• DIRECTIONS:
Every record should be written out exactly, please.

• ENTRIES PROVIDED:
---------------

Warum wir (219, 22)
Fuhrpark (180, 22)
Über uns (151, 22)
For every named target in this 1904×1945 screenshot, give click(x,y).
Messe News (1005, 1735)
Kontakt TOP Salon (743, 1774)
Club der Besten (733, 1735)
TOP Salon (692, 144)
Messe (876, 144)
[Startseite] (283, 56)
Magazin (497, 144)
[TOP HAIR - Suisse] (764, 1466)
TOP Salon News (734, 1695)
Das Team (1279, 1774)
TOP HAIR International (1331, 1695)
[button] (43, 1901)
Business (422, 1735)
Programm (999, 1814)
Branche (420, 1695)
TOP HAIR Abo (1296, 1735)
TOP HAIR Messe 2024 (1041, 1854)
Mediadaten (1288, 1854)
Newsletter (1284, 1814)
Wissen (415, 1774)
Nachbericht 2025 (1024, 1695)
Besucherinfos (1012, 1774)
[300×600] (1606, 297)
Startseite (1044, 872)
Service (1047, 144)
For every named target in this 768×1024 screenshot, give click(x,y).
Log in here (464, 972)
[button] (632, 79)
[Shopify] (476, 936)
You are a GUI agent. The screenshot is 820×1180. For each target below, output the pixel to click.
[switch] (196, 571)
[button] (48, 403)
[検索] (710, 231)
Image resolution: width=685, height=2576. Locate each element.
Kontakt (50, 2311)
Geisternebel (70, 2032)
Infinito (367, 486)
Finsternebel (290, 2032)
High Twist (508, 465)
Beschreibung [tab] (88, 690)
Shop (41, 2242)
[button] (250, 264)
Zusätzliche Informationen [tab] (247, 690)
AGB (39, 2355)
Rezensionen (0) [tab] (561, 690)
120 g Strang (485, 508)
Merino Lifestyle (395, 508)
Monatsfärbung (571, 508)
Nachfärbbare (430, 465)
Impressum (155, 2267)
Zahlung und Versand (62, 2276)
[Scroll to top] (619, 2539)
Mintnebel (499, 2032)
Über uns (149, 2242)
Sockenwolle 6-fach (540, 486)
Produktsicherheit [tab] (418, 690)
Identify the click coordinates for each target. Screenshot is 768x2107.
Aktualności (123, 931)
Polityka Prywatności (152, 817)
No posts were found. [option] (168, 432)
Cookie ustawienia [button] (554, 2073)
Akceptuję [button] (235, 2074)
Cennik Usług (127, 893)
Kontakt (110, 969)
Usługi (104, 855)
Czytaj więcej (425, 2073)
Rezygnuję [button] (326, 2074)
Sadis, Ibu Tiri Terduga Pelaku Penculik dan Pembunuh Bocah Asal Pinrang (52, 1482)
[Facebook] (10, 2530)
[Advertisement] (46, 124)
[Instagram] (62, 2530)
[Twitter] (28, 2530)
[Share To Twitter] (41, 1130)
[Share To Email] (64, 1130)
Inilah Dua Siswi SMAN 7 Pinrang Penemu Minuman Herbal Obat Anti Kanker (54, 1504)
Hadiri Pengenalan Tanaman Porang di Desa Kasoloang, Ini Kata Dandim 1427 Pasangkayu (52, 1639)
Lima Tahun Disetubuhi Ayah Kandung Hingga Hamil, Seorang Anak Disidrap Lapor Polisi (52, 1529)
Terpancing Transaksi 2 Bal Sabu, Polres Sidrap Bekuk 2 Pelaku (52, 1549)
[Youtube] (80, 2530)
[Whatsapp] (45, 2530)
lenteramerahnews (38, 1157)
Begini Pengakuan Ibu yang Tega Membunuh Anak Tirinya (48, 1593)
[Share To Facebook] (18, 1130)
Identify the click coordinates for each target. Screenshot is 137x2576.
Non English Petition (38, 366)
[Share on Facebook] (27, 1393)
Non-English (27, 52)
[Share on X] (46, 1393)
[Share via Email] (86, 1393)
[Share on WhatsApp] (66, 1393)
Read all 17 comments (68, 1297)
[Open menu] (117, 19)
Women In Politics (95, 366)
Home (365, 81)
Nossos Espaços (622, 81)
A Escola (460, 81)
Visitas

---------------

• WRITTEN RESPONSE:
Warum wir (219, 22)
Fuhrpark (180, 22)
Über uns (151, 22)
For every named target in this 1904×1945 screenshot, give click(x,y).
Messe News (1005, 1735)
Kontakt TOP Salon (743, 1774)
Club der Besten (733, 1735)
TOP Salon (692, 144)
Messe (876, 144)
[Startseite] (283, 56)
Magazin (497, 144)
[TOP HAIR - Suisse] (764, 1466)
TOP Salon News (734, 1695)
Das Team (1279, 1774)
TOP HAIR International (1331, 1695)
[button] (43, 1901)
Business (422, 1735)
Programm (999, 1814)
Branche (420, 1695)
TOP HAIR Abo (1296, 1735)
TOP HAIR Messe 2024 (1041, 1854)
Mediadaten (1288, 1854)
Newsletter (1284, 1814)
Wissen (415, 1774)
Nachbericht 2025 (1024, 1695)
Besucherinfos (1012, 1774)
[300×600] (1606, 297)
Startseite (1044, 872)
Service (1047, 144)
For every named target in this 768×1024 screenshot, give click(x,y).
Log in here (464, 972)
[button] (632, 79)
[Shopify] (476, 936)
You are a GUI agent. The screenshot is 820×1180. For each target below, output the pixel to click.
[switch] (196, 571)
[button] (48, 403)
[検索] (710, 231)
Image resolution: width=685, height=2576. Locate each element.
Kontakt (50, 2311)
Geisternebel (70, 2032)
Infinito (367, 486)
Finsternebel (290, 2032)
High Twist (508, 465)
Beschreibung [tab] (88, 690)
Shop (41, 2242)
[button] (250, 264)
Zusätzliche Informationen [tab] (247, 690)
AGB (39, 2355)
Rezensionen (0) [tab] (561, 690)
120 g Strang (485, 508)
Merino Lifestyle (395, 508)
Monatsfärbung (571, 508)
Nachfärbbare (430, 465)
Impressum (155, 2267)
Zahlung und Versand (62, 2276)
[Scroll to top] (619, 2539)
Mintnebel (499, 2032)
Über uns (149, 2242)
Sockenwolle 6-fach (540, 486)
Produktsicherheit [tab] (418, 690)
Identify the click coordinates for each target. Screenshot is 768x2107.
Aktualności (123, 931)
Polityka Prywatności (152, 817)
No posts were found. [option] (168, 432)
Cookie ustawienia [button] (554, 2073)
Akceptuję [button] (235, 2074)
Cennik Usług (127, 893)
Kontakt (110, 969)
Usługi (104, 855)
Czytaj więcej (425, 2073)
Rezygnuję [button] (326, 2074)
Sadis, Ibu Tiri Terduga Pelaku Penculik dan Pembunuh Bocah Asal Pinrang (52, 1482)
[Facebook] (10, 2530)
[Advertisement] (46, 124)
[Instagram] (62, 2530)
[Twitter] (28, 2530)
[Share To Twitter] (41, 1130)
[Share To Email] (64, 1130)
Inilah Dua Siswi SMAN 7 Pinrang Penemu Minuman Herbal Obat Anti Kanker (54, 1504)
Hadiri Pengenalan Tanaman Porang di Desa Kasoloang, Ini Kata Dandim 1427 Pasangkayu (52, 1639)
Lima Tahun Disetubuhi Ayah Kandung Hingga Hamil, Seorang Anak Disidrap Lapor Polisi (52, 1529)
Terpancing Transaksi 2 Bal Sabu, Polres Sidrap Bekuk 2 Pelaku (52, 1549)
[Youtube] (80, 2530)
[Whatsapp] (45, 2530)
lenteramerahnews (38, 1157)
Begini Pengakuan Ibu yang Tega Membunuh Anak Tirinya (48, 1593)
[Share To Facebook] (18, 1130)
Identify the click coordinates for each target. Screenshot is 137x2576.
Non English Petition (38, 366)
[Share on Facebook] (27, 1393)
Non-English (27, 52)
[Share on X] (46, 1393)
[Share via Email] (86, 1393)
[Share on WhatsApp] (66, 1393)
Read all 17 comments (68, 1297)
[Open menu] (117, 19)
Women In Politics (95, 366)
Home (365, 81)
Nossos Espaços (622, 81)
A Escola (460, 81)
Visitas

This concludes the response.